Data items
"""
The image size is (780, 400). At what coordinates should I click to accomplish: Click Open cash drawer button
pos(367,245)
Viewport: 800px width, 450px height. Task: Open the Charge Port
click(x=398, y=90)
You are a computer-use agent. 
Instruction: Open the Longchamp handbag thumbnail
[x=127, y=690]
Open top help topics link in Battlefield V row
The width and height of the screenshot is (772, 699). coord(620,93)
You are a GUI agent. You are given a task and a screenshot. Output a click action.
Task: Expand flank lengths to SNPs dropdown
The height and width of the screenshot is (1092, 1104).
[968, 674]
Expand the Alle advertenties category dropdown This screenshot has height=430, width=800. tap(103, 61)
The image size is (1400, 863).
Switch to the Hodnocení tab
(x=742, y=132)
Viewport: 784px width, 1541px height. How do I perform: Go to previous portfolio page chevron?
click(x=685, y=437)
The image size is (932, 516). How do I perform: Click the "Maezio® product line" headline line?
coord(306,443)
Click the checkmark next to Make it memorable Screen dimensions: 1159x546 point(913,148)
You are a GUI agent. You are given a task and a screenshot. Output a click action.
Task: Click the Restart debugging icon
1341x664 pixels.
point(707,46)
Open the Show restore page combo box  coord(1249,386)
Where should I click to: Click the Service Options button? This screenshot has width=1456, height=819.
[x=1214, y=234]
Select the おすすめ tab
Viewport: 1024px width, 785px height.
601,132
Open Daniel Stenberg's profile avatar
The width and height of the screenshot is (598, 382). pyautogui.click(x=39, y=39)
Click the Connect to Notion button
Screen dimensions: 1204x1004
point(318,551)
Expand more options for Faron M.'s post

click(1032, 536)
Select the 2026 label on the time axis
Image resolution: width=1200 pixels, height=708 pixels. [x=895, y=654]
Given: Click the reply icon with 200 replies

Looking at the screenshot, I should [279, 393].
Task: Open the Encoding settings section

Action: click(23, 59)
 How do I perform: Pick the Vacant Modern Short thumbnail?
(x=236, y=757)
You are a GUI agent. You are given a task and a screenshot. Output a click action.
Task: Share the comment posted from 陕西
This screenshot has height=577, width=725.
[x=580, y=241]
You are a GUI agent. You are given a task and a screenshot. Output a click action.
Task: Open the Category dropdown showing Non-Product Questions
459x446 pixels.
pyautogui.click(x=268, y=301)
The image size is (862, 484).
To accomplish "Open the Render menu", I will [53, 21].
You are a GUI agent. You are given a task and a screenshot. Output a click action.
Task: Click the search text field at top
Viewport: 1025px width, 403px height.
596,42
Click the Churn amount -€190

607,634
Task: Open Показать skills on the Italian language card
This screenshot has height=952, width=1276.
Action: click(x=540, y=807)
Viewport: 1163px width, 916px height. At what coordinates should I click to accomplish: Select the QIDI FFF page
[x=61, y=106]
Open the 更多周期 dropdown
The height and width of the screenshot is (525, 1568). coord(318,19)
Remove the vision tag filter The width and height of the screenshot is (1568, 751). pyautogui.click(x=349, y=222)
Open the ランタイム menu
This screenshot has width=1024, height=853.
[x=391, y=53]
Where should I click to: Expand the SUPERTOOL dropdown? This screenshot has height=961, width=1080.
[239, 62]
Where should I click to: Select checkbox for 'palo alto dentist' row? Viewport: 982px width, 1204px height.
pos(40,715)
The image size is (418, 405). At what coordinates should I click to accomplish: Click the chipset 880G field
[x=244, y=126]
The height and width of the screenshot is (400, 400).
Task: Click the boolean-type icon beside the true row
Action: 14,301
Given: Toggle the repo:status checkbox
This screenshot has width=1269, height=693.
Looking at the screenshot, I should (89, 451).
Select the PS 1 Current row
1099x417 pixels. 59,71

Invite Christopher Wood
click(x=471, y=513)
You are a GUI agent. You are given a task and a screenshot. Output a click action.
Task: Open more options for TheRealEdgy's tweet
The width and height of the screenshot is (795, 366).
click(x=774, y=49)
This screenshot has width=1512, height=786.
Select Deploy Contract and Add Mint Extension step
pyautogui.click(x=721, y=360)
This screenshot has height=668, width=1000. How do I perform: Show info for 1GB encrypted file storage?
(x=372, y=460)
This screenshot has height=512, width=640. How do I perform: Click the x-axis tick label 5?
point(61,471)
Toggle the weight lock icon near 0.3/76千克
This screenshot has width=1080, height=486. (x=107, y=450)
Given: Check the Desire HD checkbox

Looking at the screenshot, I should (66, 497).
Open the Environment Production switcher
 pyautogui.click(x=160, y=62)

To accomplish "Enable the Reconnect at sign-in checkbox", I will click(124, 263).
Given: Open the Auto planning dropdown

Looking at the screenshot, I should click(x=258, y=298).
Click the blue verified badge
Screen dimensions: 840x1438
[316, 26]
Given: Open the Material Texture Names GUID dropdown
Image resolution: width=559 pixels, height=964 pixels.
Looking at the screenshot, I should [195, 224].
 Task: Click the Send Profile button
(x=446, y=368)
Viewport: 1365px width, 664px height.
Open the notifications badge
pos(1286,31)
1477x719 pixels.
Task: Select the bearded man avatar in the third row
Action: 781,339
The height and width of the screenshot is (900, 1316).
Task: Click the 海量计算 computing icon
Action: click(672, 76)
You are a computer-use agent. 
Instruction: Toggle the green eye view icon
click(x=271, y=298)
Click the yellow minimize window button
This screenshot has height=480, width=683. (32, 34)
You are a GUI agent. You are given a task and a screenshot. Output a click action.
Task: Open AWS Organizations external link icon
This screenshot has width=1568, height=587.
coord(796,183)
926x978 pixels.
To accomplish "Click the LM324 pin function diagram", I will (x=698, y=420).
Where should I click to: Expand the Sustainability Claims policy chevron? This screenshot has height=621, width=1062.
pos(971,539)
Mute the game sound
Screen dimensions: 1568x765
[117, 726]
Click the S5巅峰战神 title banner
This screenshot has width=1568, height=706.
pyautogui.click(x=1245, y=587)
"""
What is needed
In full and without error, retype the entries above.

Written solution
The image size is (780, 400). At what coordinates should I click to accomplish: Click Open cash drawer button
pos(367,245)
Viewport: 800px width, 450px height. Task: Open the Charge Port
click(x=398, y=90)
You are a computer-use agent. 
Instruction: Open the Longchamp handbag thumbnail
[x=127, y=690]
Open top help topics link in Battlefield V row
The width and height of the screenshot is (772, 699). coord(620,93)
You are a GUI agent. You are given a task and a screenshot. Output a click action.
Task: Expand flank lengths to SNPs dropdown
The height and width of the screenshot is (1092, 1104).
[968, 674]
Expand the Alle advertenties category dropdown This screenshot has height=430, width=800. tap(103, 61)
The image size is (1400, 863).
Switch to the Hodnocení tab
(x=742, y=132)
Viewport: 784px width, 1541px height. How do I perform: Go to previous portfolio page chevron?
click(x=685, y=437)
The image size is (932, 516). How do I perform: Click the "Maezio® product line" headline line?
coord(306,443)
Click the checkmark next to Make it memorable Screen dimensions: 1159x546 point(913,148)
You are a GUI agent. You are given a task and a screenshot. Output a click action.
Task: Click the Restart debugging icon
1341x664 pixels.
point(707,46)
Open the Show restore page combo box  coord(1249,386)
Where should I click to: Click the Service Options button? This screenshot has width=1456, height=819.
[x=1214, y=234]
Select the おすすめ tab
Viewport: 1024px width, 785px height.
601,132
Open Daniel Stenberg's profile avatar
The width and height of the screenshot is (598, 382). pyautogui.click(x=39, y=39)
Click the Connect to Notion button
Screen dimensions: 1204x1004
point(318,551)
Expand more options for Faron M.'s post

click(1032, 536)
Select the 2026 label on the time axis
Image resolution: width=1200 pixels, height=708 pixels. [x=895, y=654]
Given: Click the reply icon with 200 replies

Looking at the screenshot, I should [279, 393].
Task: Open the Encoding settings section

Action: click(23, 59)
 How do I perform: Pick the Vacant Modern Short thumbnail?
(x=236, y=757)
You are a GUI agent. You are given a task and a screenshot. Output a click action.
Task: Share the comment posted from 陕西
This screenshot has height=577, width=725.
[x=580, y=241]
You are a GUI agent. You are given a task and a screenshot. Output a click action.
Task: Open the Category dropdown showing Non-Product Questions
459x446 pixels.
pyautogui.click(x=268, y=301)
The image size is (862, 484).
To accomplish "Open the Render menu", I will [53, 21].
You are a GUI agent. You are given a task and a screenshot. Output a click action.
Task: Click the search text field at top
Viewport: 1025px width, 403px height.
596,42
Click the Churn amount -€190

607,634
Task: Open Показать skills on the Italian language card
This screenshot has height=952, width=1276.
Action: click(x=540, y=807)
Viewport: 1163px width, 916px height. At what coordinates should I click to accomplish: Select the QIDI FFF page
[x=61, y=106]
Open the 更多周期 dropdown
The height and width of the screenshot is (525, 1568). coord(318,19)
Remove the vision tag filter The width and height of the screenshot is (1568, 751). pyautogui.click(x=349, y=222)
Open the ランタイム menu
This screenshot has width=1024, height=853.
[x=391, y=53]
Where should I click to: Expand the SUPERTOOL dropdown? This screenshot has height=961, width=1080.
[239, 62]
Where should I click to: Select checkbox for 'palo alto dentist' row? Viewport: 982px width, 1204px height.
pos(40,715)
The image size is (418, 405). At what coordinates should I click to accomplish: Click the chipset 880G field
[x=244, y=126]
The height and width of the screenshot is (400, 400).
Task: Click the boolean-type icon beside the true row
Action: 14,301
Given: Toggle the repo:status checkbox
This screenshot has width=1269, height=693.
Looking at the screenshot, I should (89, 451).
Select the PS 1 Current row
1099x417 pixels. 59,71

Invite Christopher Wood
click(x=471, y=513)
You are a GUI agent. You are given a task and a screenshot. Output a click action.
Task: Open more options for TheRealEdgy's tweet
The width and height of the screenshot is (795, 366).
click(x=774, y=49)
This screenshot has width=1512, height=786.
Select Deploy Contract and Add Mint Extension step
pyautogui.click(x=721, y=360)
This screenshot has height=668, width=1000. How do I perform: Show info for 1GB encrypted file storage?
(x=372, y=460)
This screenshot has height=512, width=640. How do I perform: Click the x-axis tick label 5?
point(61,471)
Toggle the weight lock icon near 0.3/76千克
This screenshot has width=1080, height=486. (x=107, y=450)
Given: Check the Desire HD checkbox

Looking at the screenshot, I should (66, 497).
Open the Environment Production switcher
 pyautogui.click(x=160, y=62)

To accomplish "Enable the Reconnect at sign-in checkbox", I will click(124, 263).
Given: Open the Auto planning dropdown

Looking at the screenshot, I should click(x=258, y=298).
Click the blue verified badge
Screen dimensions: 840x1438
[316, 26]
Given: Open the Material Texture Names GUID dropdown
Image resolution: width=559 pixels, height=964 pixels.
Looking at the screenshot, I should [195, 224].
 Task: Click the Send Profile button
(x=446, y=368)
Viewport: 1365px width, 664px height.
Open the notifications badge
pos(1286,31)
1477x719 pixels.
Task: Select the bearded man avatar in the third row
Action: 781,339
The height and width of the screenshot is (900, 1316).
Task: Click the 海量计算 computing icon
Action: click(672, 76)
You are a computer-use agent. 
Instruction: Toggle the green eye view icon
click(x=271, y=298)
Click the yellow minimize window button
This screenshot has height=480, width=683. (32, 34)
You are a GUI agent. You are given a task and a screenshot. Output a click action.
Task: Open AWS Organizations external link icon
This screenshot has width=1568, height=587.
coord(796,183)
926x978 pixels.
To accomplish "Click the LM324 pin function diagram", I will (x=698, y=420).
Where should I click to: Expand the Sustainability Claims policy chevron? This screenshot has height=621, width=1062.
pos(971,539)
Mute the game sound
Screen dimensions: 1568x765
[117, 726]
Click the S5巅峰战神 title banner
This screenshot has width=1568, height=706.
pyautogui.click(x=1245, y=587)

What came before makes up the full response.